Rewrite the lines between the line holding "Image resolution: width=1456" and the line holding "click(x=954, y=148)", inclusive, keeping every request line unchanged and scaling each click coordinate in the answers by 0.65, rounded to the nearest whole number with halves rounded up. Leave the pictures out of your answer.

**Records supplied:**

-- BEGIN --

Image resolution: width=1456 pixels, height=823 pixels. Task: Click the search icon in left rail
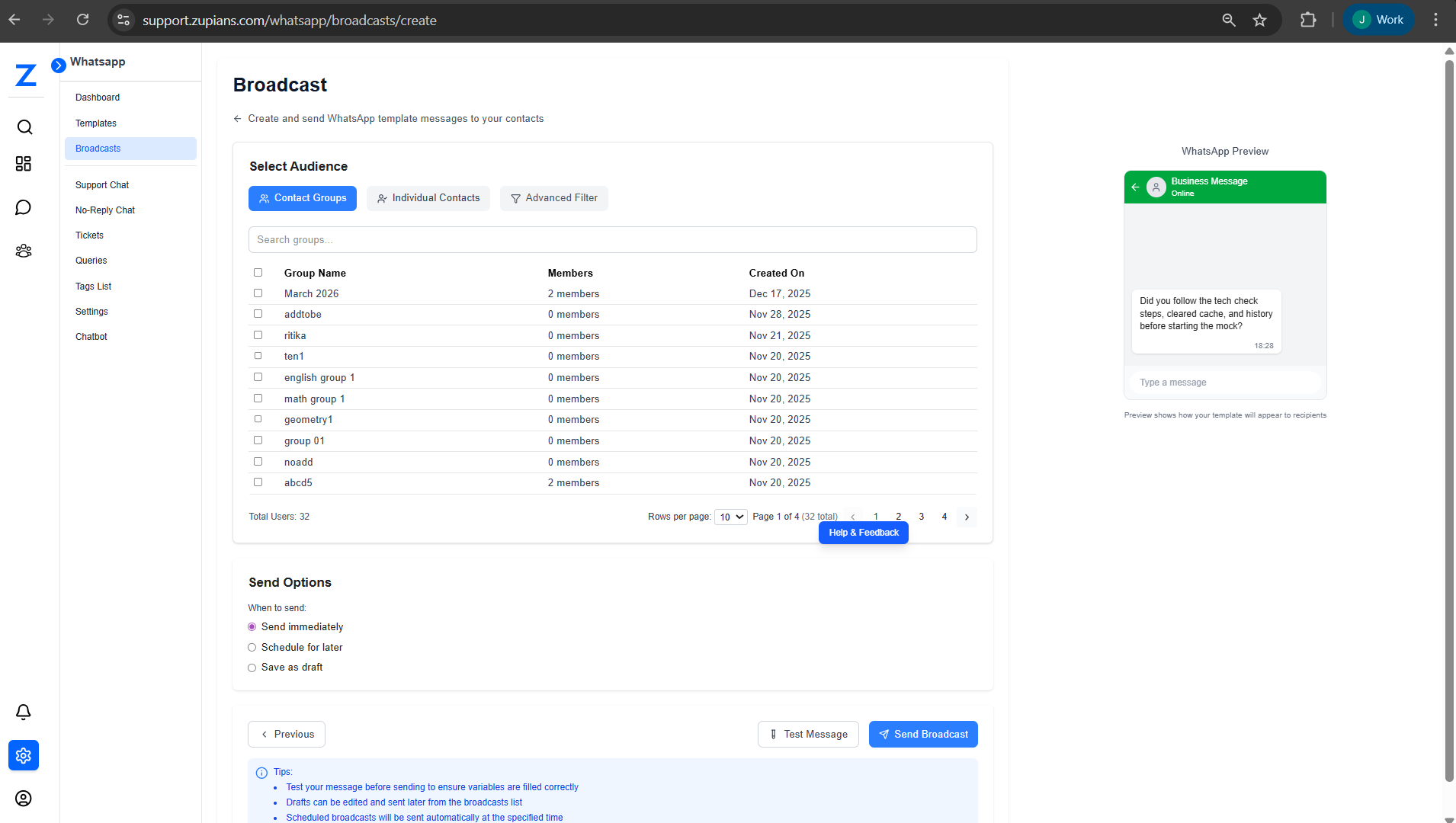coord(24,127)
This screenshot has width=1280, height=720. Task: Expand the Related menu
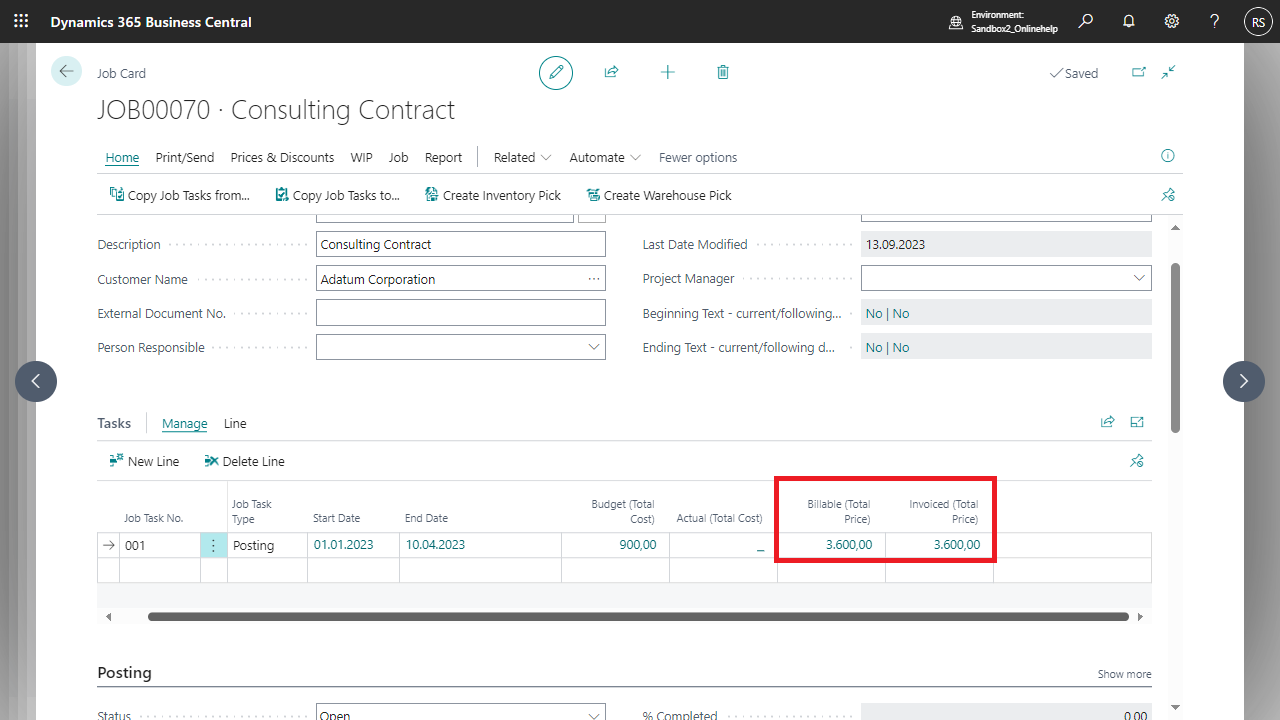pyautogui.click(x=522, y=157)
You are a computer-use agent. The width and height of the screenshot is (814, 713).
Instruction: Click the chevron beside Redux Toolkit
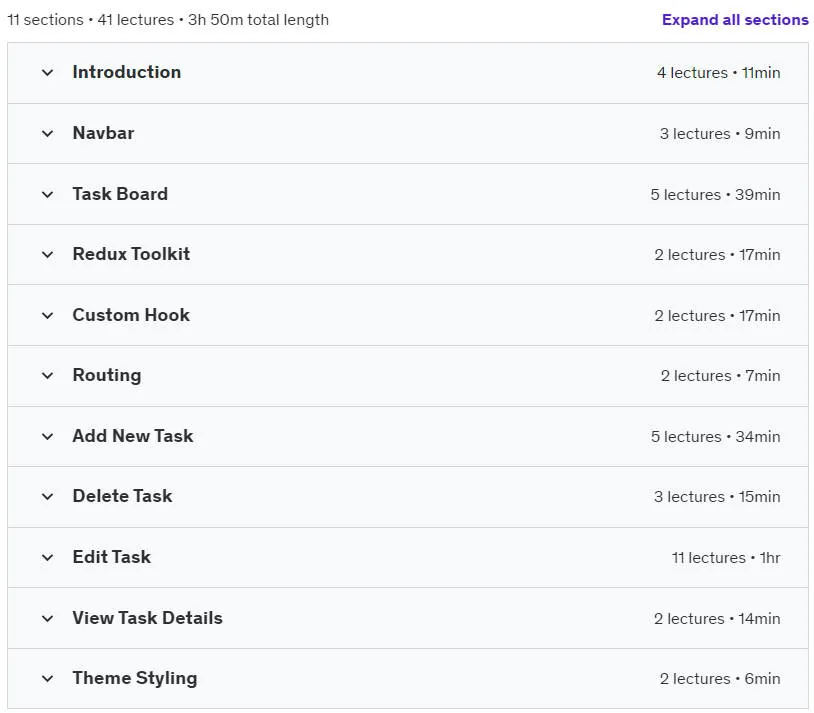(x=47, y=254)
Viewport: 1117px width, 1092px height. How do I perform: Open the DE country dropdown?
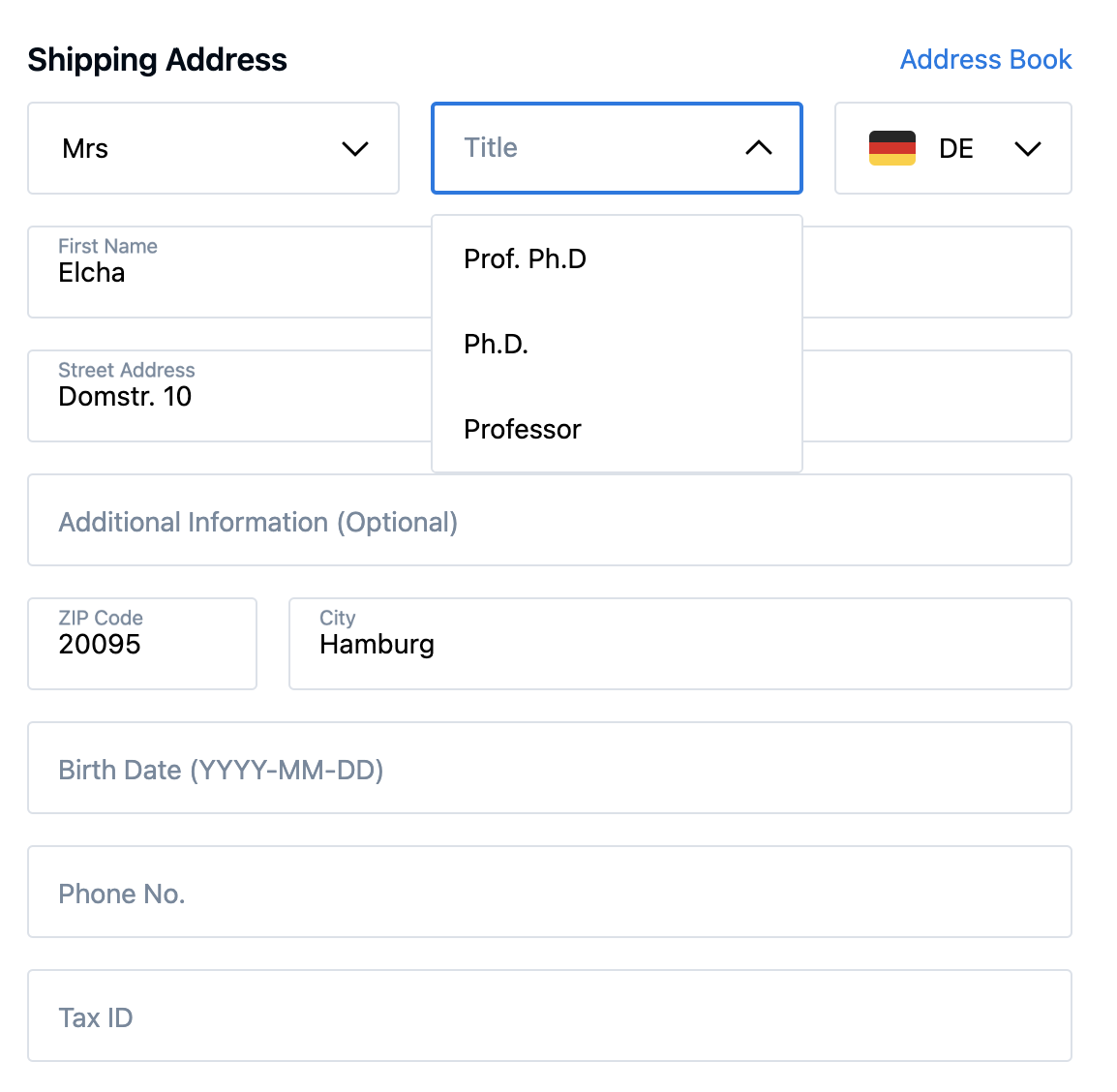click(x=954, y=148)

-- END --
-- BEGIN --

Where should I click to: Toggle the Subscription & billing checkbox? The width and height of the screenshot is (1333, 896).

-- END --
-- BEGIN --

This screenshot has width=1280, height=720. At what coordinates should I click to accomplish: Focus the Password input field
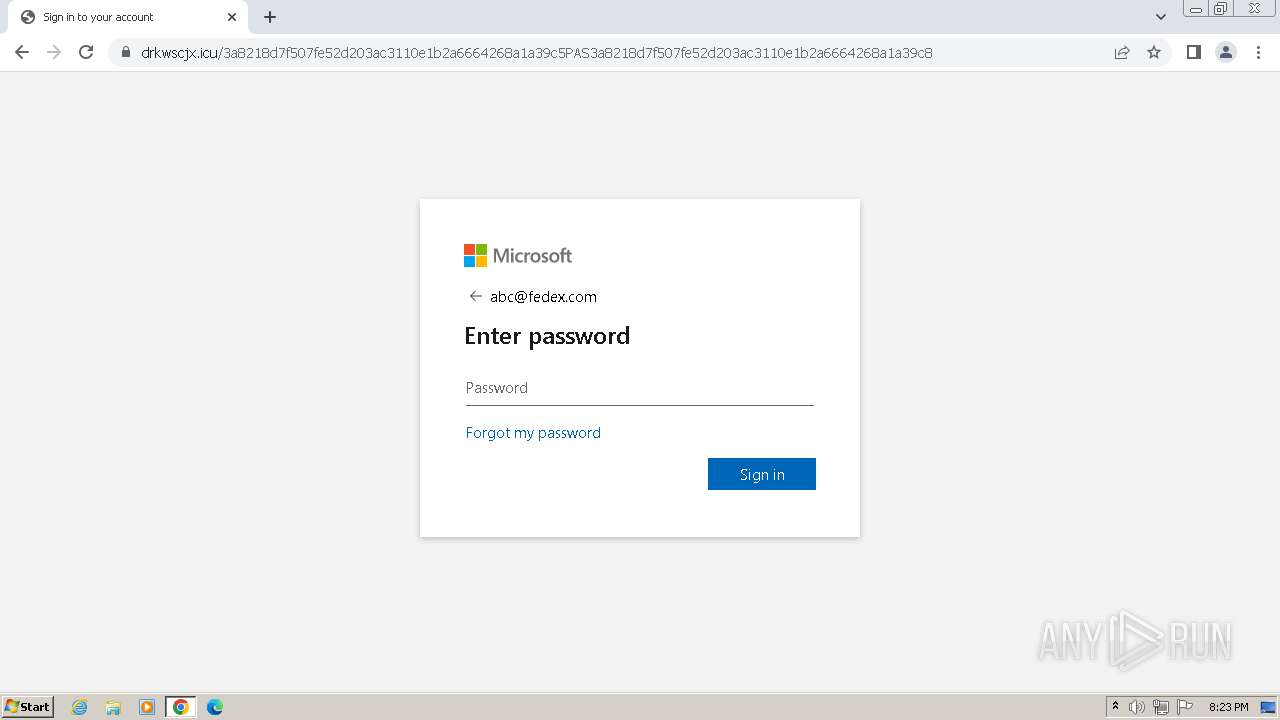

-- END --

**Exercise result:**
Image resolution: width=1456 pixels, height=823 pixels. Task: Click the search icon in left rail
coord(16,83)
This screenshot has width=1280, height=720. Task: Expand the Related menu
pyautogui.click(x=339, y=102)
You are a computer-use agent. The width and height of the screenshot is (814, 713).
Instruction: Click the chevron beside Redux Toolkit
(x=31, y=165)
Viewport: 1117px width, 1092px height. How do I perform: Open the DE country dropdown?
click(x=620, y=96)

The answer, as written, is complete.